Short of coming into an inheritance or winning the lottery, itʼs a rare individual who has enough spare cash lying around to pay for a property outright. Which is why for most of us pursuing the
American dream of homeownership, mortgages are a necessary evil. I always think of mortgages as “good” debt, as opposed to credit cards or personal loans. Of all the debts you could be saddled with, a mortgage can be the least burdensome in terms of interest rate. Since itʼs a type of installment loan, a mortgage can actually be good for your credit score. In addition, federal law allows borrowers to itemize any amount paid in mortgage interest.
Even though part of your mortgage payment may be tax deductible, letʼs do some rough math to determine how much you really are paying. If your mortgage rate is 3% and you are in the 25% income tax bracket, your after-tax rate is actually 2.25%. So, if you have non-emergency money accumulating in a cash account, you want to compare how much the bank is paying you in interest for that account versus how much you are paying the bank for that loan. Bear in mind that most checking accounts currently offer an interest rate well below 1%.

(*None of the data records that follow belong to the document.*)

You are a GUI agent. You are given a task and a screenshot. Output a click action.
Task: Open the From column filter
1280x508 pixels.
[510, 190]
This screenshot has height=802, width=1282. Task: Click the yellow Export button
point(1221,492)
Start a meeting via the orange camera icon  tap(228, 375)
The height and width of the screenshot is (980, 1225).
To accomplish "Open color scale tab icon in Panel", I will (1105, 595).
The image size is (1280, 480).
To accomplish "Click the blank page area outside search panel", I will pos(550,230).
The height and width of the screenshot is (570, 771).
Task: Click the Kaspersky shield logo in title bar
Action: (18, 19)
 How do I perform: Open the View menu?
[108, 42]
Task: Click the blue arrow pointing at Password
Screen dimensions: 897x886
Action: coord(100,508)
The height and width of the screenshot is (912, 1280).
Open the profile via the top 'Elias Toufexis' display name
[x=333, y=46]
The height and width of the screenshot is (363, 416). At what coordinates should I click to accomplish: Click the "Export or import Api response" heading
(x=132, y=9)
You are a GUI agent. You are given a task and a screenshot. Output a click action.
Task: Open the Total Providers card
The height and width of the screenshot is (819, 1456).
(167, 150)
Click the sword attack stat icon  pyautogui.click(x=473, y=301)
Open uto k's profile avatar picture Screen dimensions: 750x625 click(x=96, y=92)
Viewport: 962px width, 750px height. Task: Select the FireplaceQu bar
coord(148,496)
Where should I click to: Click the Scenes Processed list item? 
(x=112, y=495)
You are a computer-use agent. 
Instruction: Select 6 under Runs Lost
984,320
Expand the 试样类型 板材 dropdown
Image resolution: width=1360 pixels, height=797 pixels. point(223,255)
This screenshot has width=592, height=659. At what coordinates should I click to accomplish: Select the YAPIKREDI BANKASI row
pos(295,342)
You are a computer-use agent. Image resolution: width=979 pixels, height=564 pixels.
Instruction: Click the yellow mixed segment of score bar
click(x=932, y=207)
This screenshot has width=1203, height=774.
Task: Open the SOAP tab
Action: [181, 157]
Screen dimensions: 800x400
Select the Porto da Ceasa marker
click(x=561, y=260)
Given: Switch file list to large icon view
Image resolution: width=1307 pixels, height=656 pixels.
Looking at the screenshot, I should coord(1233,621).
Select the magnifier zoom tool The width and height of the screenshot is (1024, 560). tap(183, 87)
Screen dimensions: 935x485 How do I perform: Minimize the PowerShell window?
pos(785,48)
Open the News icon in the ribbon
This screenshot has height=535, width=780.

Thatʼs why paying off your mortgage sooner rather than later can only work in your favor.
If, like me, you run a tight ship where household budgeting is concerned, you may have the cash flow to make that happen.
If you simply canʼt find room in your monthly budget, you may want to consider using part of your work bonus, or other unbudgeted-for cash injection, as a lump-sum prepayment.
Thinking of overpaying? Things to keep in mind…
1. Beware: Some mortgages have a prepayment penalty. So always make sure to check with your mortgage lender if itʼs okay to overpay (or “prepay”).
2. Once youʼre sure that your mortgage doesnʼt impose a penalty for paying in advance, look at your cash flow to see how much you can comfortably prepay per month, but only after youʼve taken care of credit cards and other “bad” debts, maximized all eligible contributions to tax-advantaged accounts, built an emergency fund and covered all your insurance needs.
3. Also keep in mind that overpaying your mortgage may interfere with other goals. For example, even though I can be somewhat obsessive-compulsive when it comes to paying off debts—even good ones—I try to make sure I have enough left over for other nonessentials, like family vacations. So when youʼre considering how much you might want to overpay on your mortgage, be certain to take into account additional expenditures that might be coming your way.
“My investments arenʼt doing anything in this low interest rate environment…should I prioritize prepaying over saving?”
This intuitively seems right to a lot of people, but the fact is, itʼs when your 403(b) is dropping in value that you should be contributing the most! Think about it: When the underlying stocks are not doing well, youʼre buying low, which means that your contribution of $200 per month is buying you more shares during a down market. So while holding off on your 403(b) contributions can feel like the right thing to do, it rationally makes little sense. Look at the historic performance and youʼll see that the stock market bounces back eventually, even after big depressions. Few of us expect to withdraw funds for several years (unless youʼre nearing retirement), so there will be time for the market to bounce back.
So go ahead and max out those 403(b) contributions—and if you find extra money in your budget, you can also reap the benefits of overpaying on that mortgage.